Montoya followed the ambulance to LBJ Hospital. On his way, he called Arriaga’s father, who lives in Amarillo, and gave him news no father wants to hear. Arriaga’s father quickly booked a flight to Houston to be by his daughter’s side.

Arriaga suffered internal bleeding, had a liver laceration to her right hepatic artery, a spleen aneurysm and lots of bruises.

“I am forever grateful for LBJ’s trauma team,” she says. “My ICU nurse was amazing. I remember waking up and seeing that I had an arterial line and telemetry, two IV’s and a blood transfusion. Me, being a nurse, I knew what was going on and she calmed me down. But I kind of lost it then. I knew it wasn’t good and I’ll never forget, she told me, ‘I need you to fight. I see fight in you and you need to fight.’ Nurses never make the best patients, but she was great.”

Arriaga spent five days in the ICU and another three in a step-down unit.

“The doctors were amazing,” she says. “The nurses were so accommodating, allowing my family to take turns to visit me.”

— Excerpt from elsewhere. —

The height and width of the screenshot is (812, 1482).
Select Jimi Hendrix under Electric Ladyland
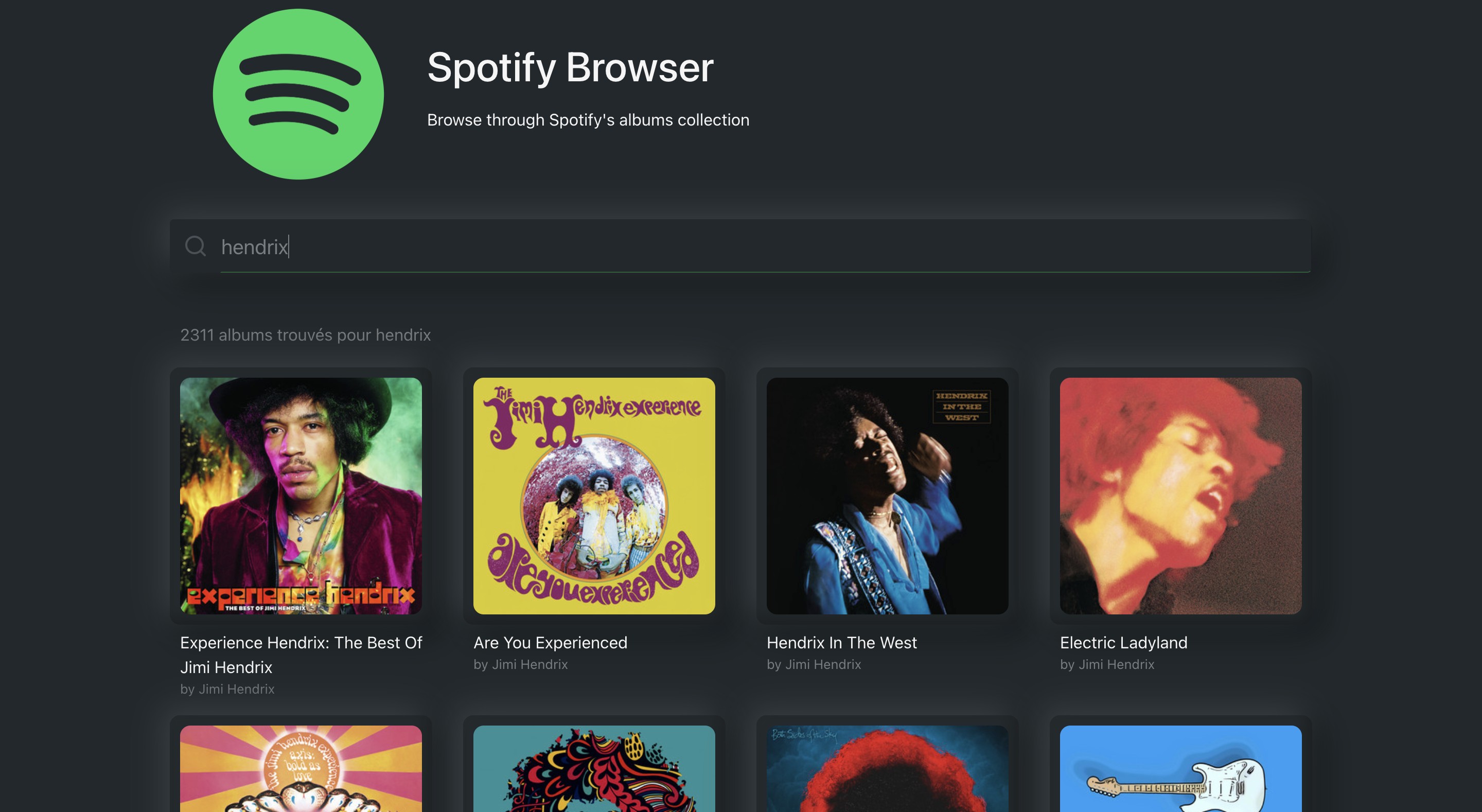pos(1107,665)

Arriaga was grateful to the nurses who kept Montoya and her father up-to-date every time she went into the operating room. She’s also thankful for the trauma team for explaining everything to Montoya and answering all his questions.

While Arriaga never thought she’d be a patient, it’s taught her a lot.

“My hospital stay definitely made me more empathetic toward my patients,” she says. “I definitely see life in a different perspective. I didn’t know what my outcome was going to be, but I’m grateful and now looking forward to making more memories with my family.”